#### [Source extract]
┄┄┄┄┄┄

Sarah Polley (born January 8, 1979, in Toronto, Ontario) is a Canadian actress, singer and film director. She has starred in a number of films, including Atom Egoyan's The Sweet Hereafter (to the soundtrack of which she contributed several songs as lead vocalist), My Life Without Me, Go and Terry Gilliam's The Adventures of Baron Munchausen. Her mother, actress Diane Polley, died of cancer when Sarah was an adolescent. Her first cinematic appearance was at the age of 4, in the role of Molly in Disney's film One Magic Christmas. At age eight, she was cast in the title role in the television series Ramona , based on Beverly Cleary's books. Though the series lasted but one season, Polley burst into the public eye the following year as Sara Stanley, star of the popular CBC television series Road to Avonlea produced by Kevin Sullivan. The series made her famous and independently wealthy; she was hailed as "Canada's Sweetheart" by the popular press. After seven years with the program, she became irate at what she saw as Disney's interference and Americanization of the series, asked to be written out of the show's plot, and saw her character travel to France to study and disappear from the series. It was only a short time later that the show itself was cancelled, although Polley returned as Sara Stanley for the final episode. At the time she publicly claimed indifference to the show's cancellation.
Her disenchantment with Disney was rooted in an incident during the Gulf War, when she was invited by Disney to appear at a Children's Awards Show in Washington, DC. With the United States still engaged in the Gulf War, 12-year-old Polley wore a peace symbol to the event. After refusing requests from producers to remove it, she was subsequently named on a Disney studio blacklist.
Following the row with Disney, Polley dedicated more of her energy to left-wing politics, becoming a prominent member of the New Democratic Party, where maverick Ontario legislator Peter Kormos was said to be her political mentor. Independently wealthy by the age of 14, in 1993, the young maverick left home to live with a man nearly 20 years her senior in her own house. (Of the situation, she now says her father probably should have stopped her, since the arrangement was patently illegal.)

┄┄┄┄┄┄

#### [Provided information]

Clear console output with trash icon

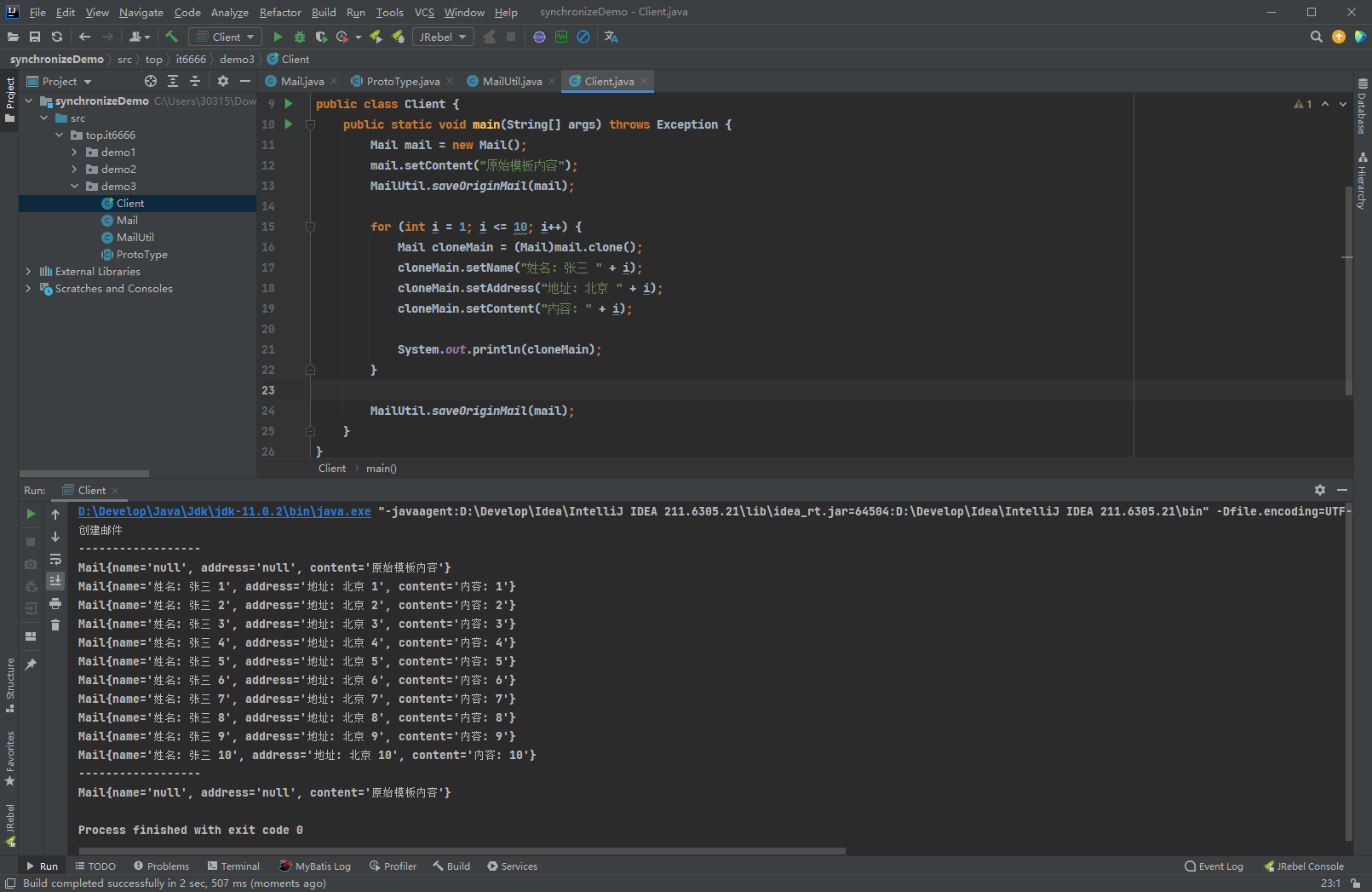point(55,625)
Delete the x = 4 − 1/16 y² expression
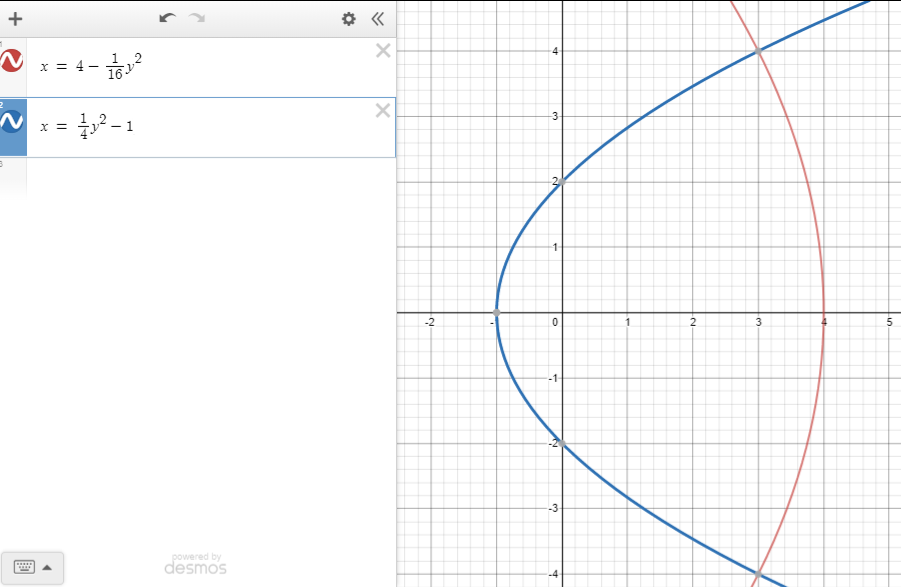The image size is (901, 587). (382, 51)

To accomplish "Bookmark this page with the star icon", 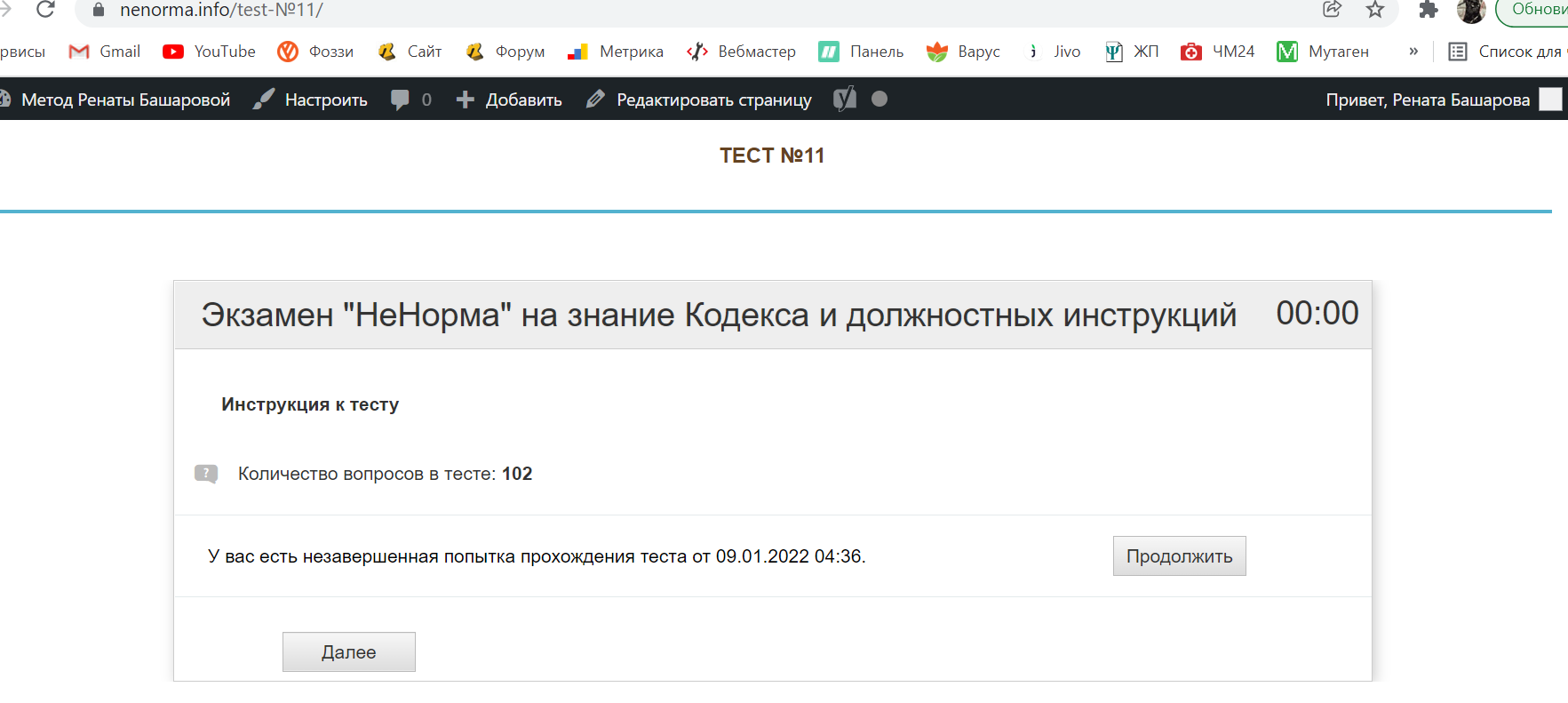I will pos(1374,10).
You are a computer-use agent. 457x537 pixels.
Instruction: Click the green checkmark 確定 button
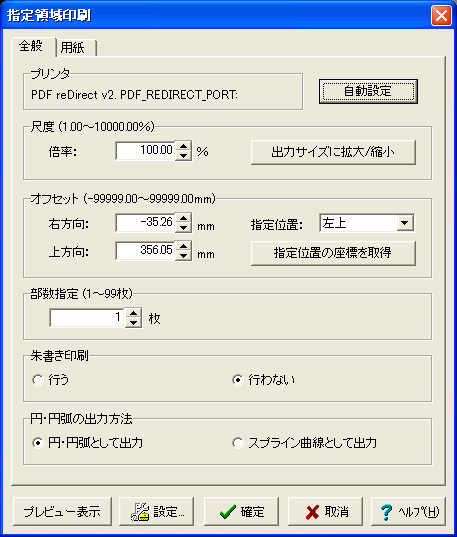tap(241, 511)
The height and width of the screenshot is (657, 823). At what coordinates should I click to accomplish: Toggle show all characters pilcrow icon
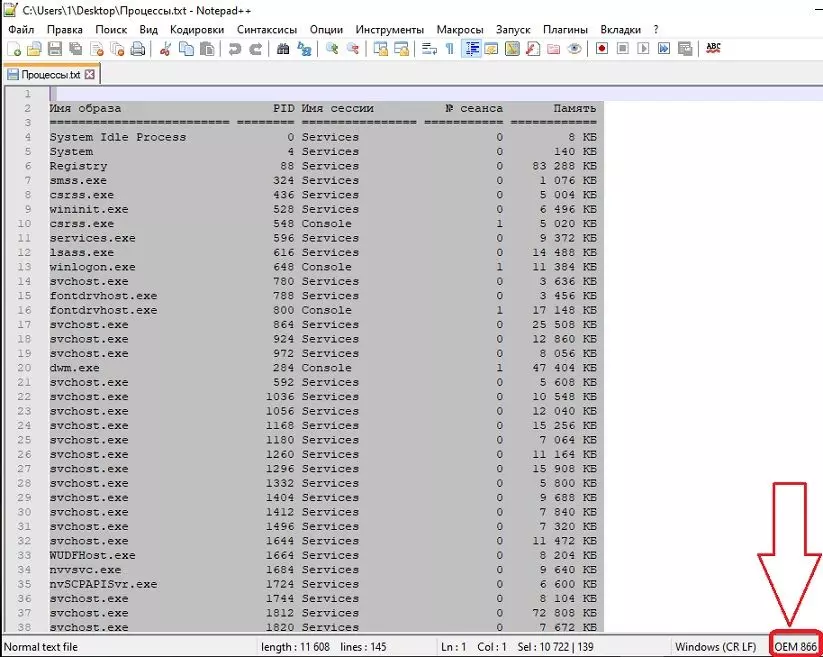coord(449,48)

┄┄┄┄┄┄

#### [What you will do]
According to the Sarah Polley text, what role did she play in her first film appearance?

#### [Answer for the task]
Molly, in Disney's film One Magic Christmas